Brief
Rewrite the listing below with every "column header" changed to "column title" and nothing else altered, leaving the pictures out.

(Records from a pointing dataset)

/---

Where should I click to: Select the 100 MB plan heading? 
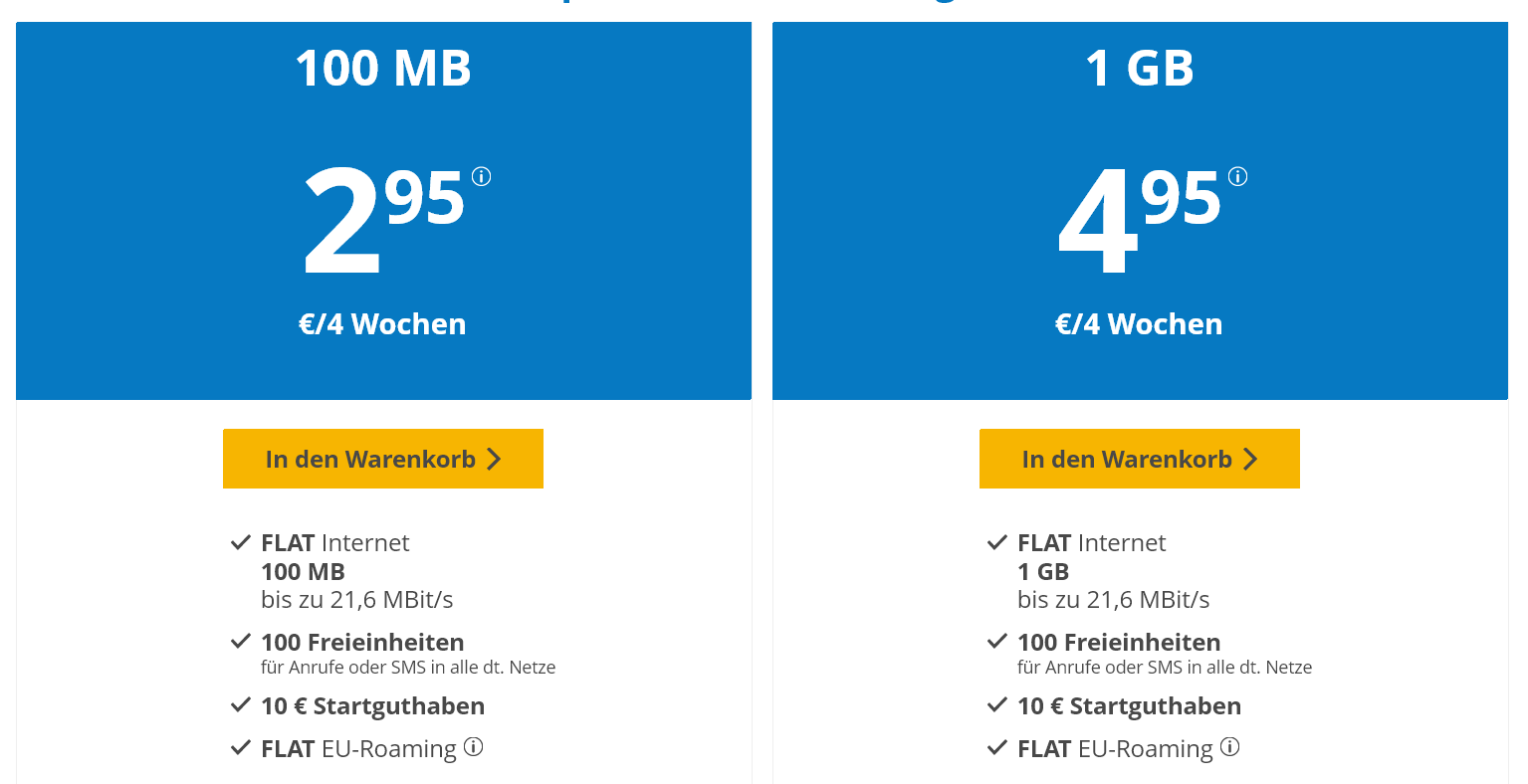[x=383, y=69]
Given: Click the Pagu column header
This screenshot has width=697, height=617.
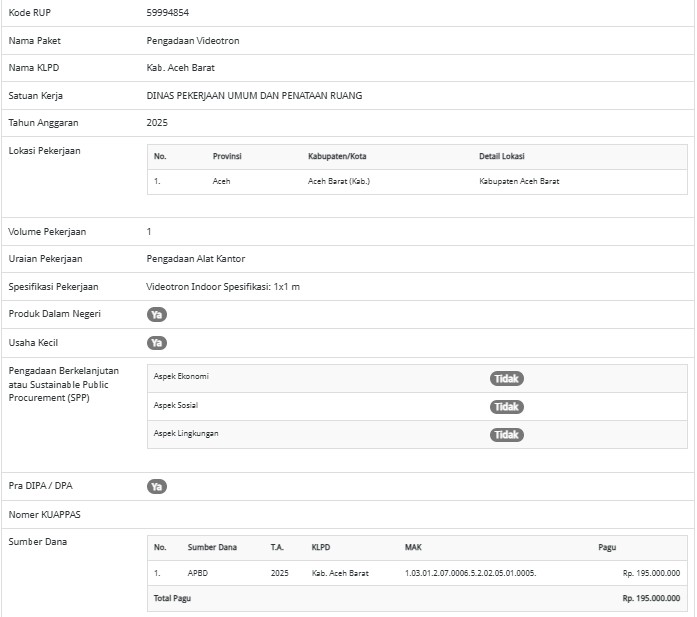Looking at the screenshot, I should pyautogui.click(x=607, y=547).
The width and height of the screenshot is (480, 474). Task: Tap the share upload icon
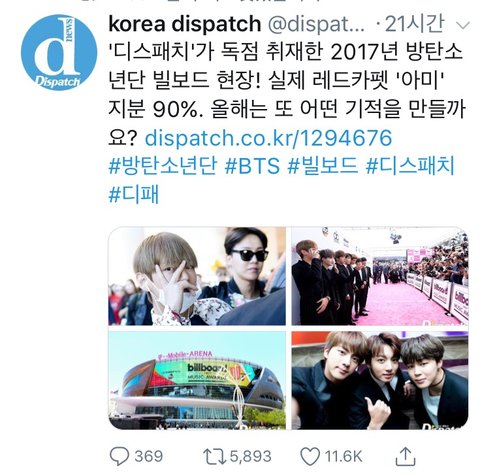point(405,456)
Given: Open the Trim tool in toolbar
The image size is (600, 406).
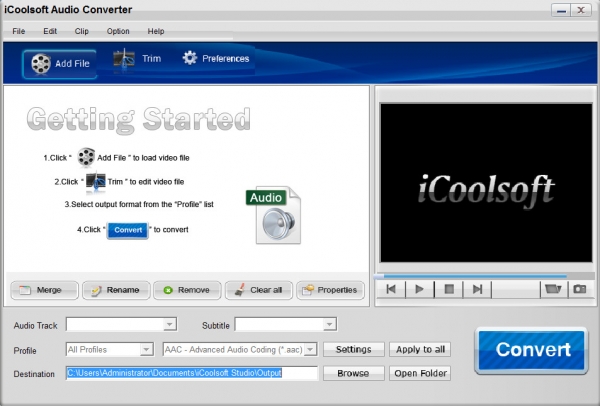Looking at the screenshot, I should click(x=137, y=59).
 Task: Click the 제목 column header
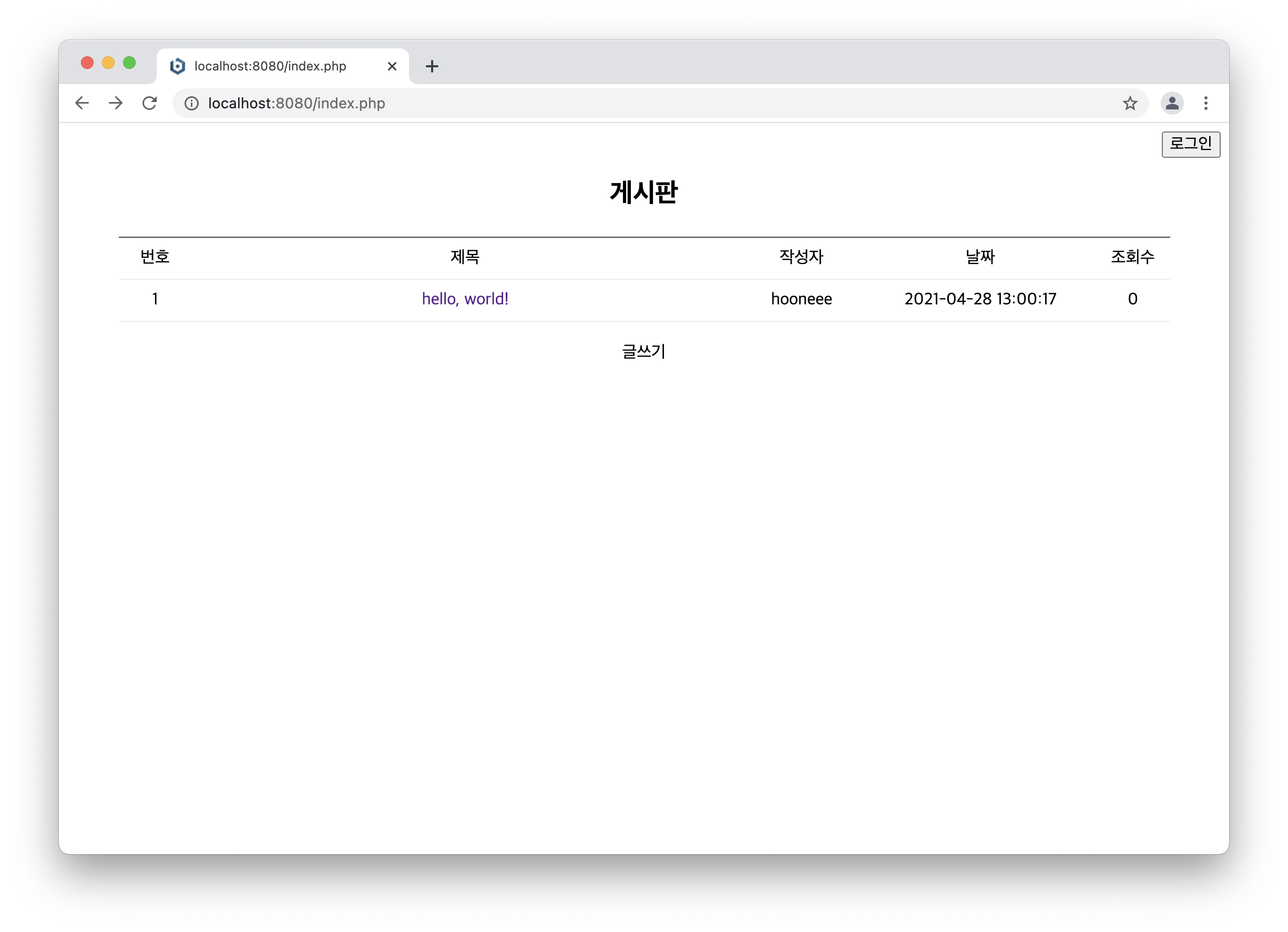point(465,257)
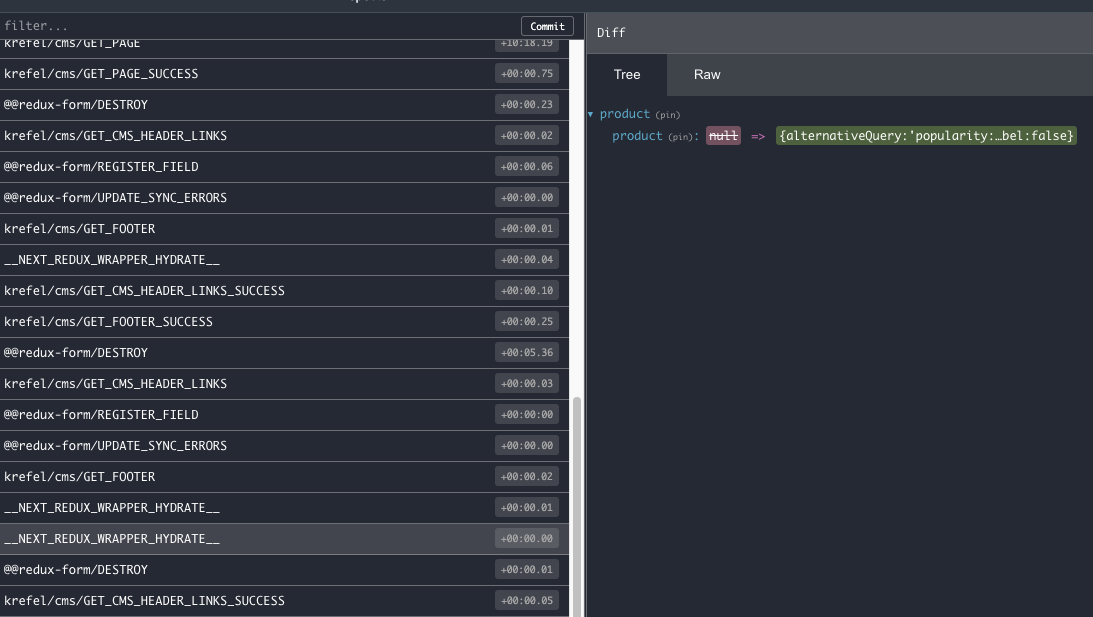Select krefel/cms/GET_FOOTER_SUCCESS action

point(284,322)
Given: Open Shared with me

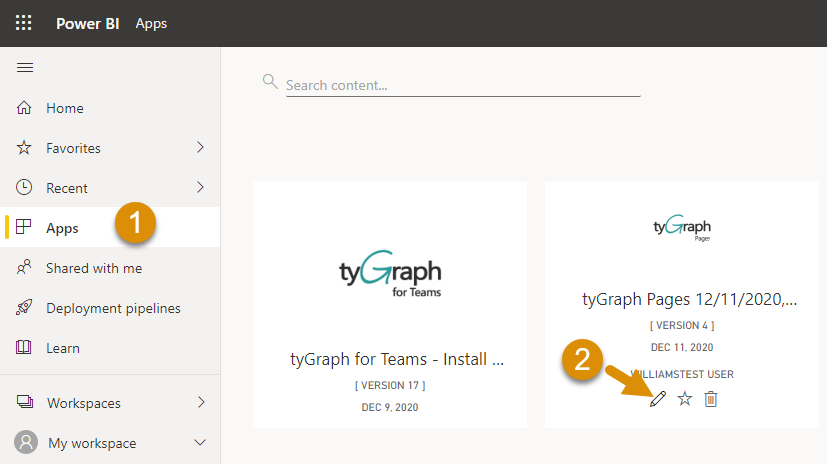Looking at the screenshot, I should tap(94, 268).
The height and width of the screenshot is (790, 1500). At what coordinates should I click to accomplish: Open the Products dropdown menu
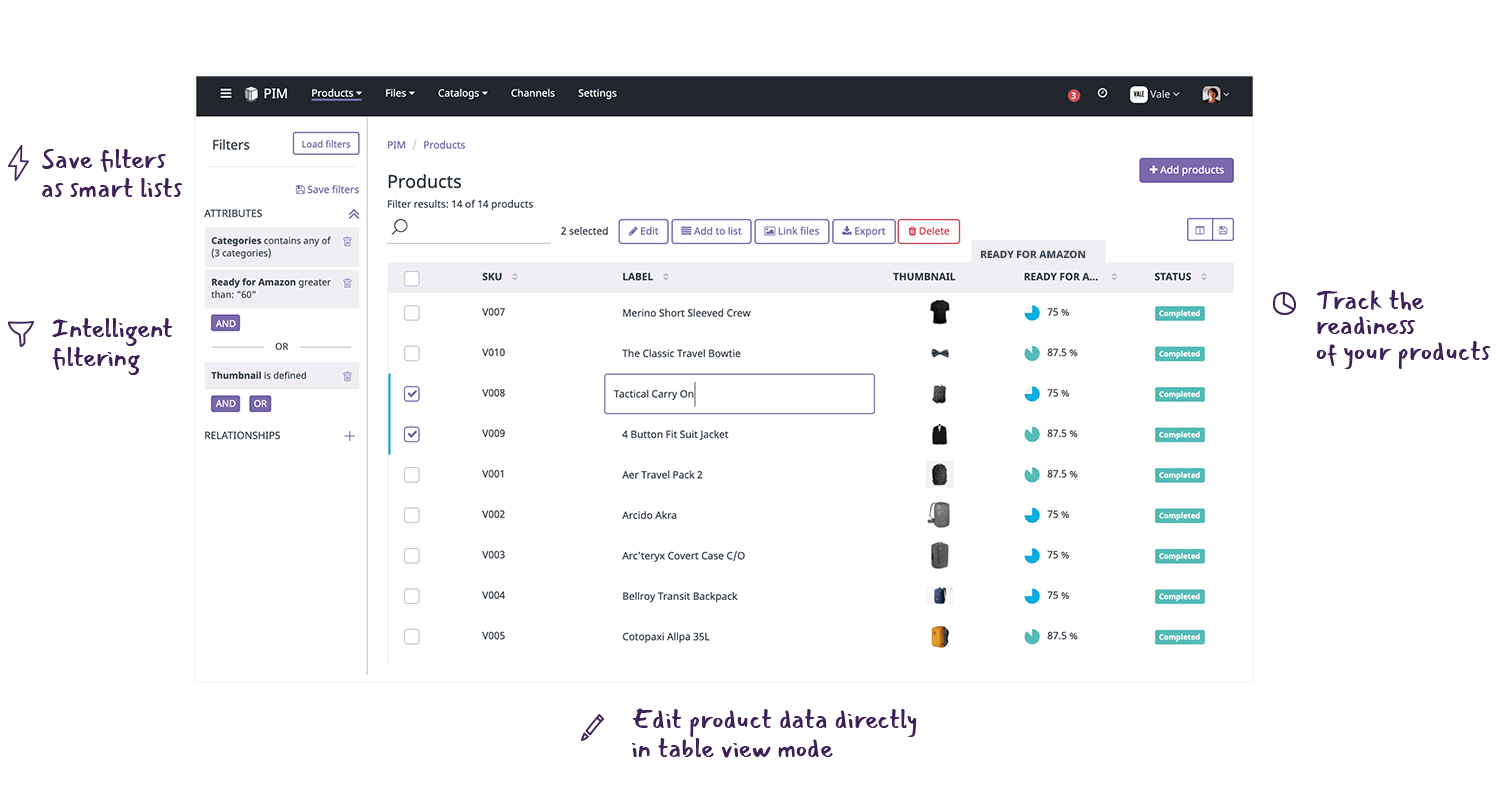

\---

Answer to the task
Where should I click to: Select the 100 MB plan heading? 
[x=383, y=69]
Given: Click the Pagu column title
This screenshot has width=697, height=617.
Looking at the screenshot, I should pyautogui.click(x=607, y=547).
The width and height of the screenshot is (480, 474). Task: Tap the share upload icon
point(405,456)
Given: Open the Trim tool in toolbar
The image size is (600, 406).
Looking at the screenshot, I should click(x=137, y=59).
 Task: Click the 제목 column title
point(465,257)
Select krefel/cms/GET_FOOTER_SUCCESS action

point(284,322)
Given: Open Shared with me

Looking at the screenshot, I should tap(94, 268).
The height and width of the screenshot is (790, 1500). At what coordinates should I click to accomplish: Open the Products dropdown menu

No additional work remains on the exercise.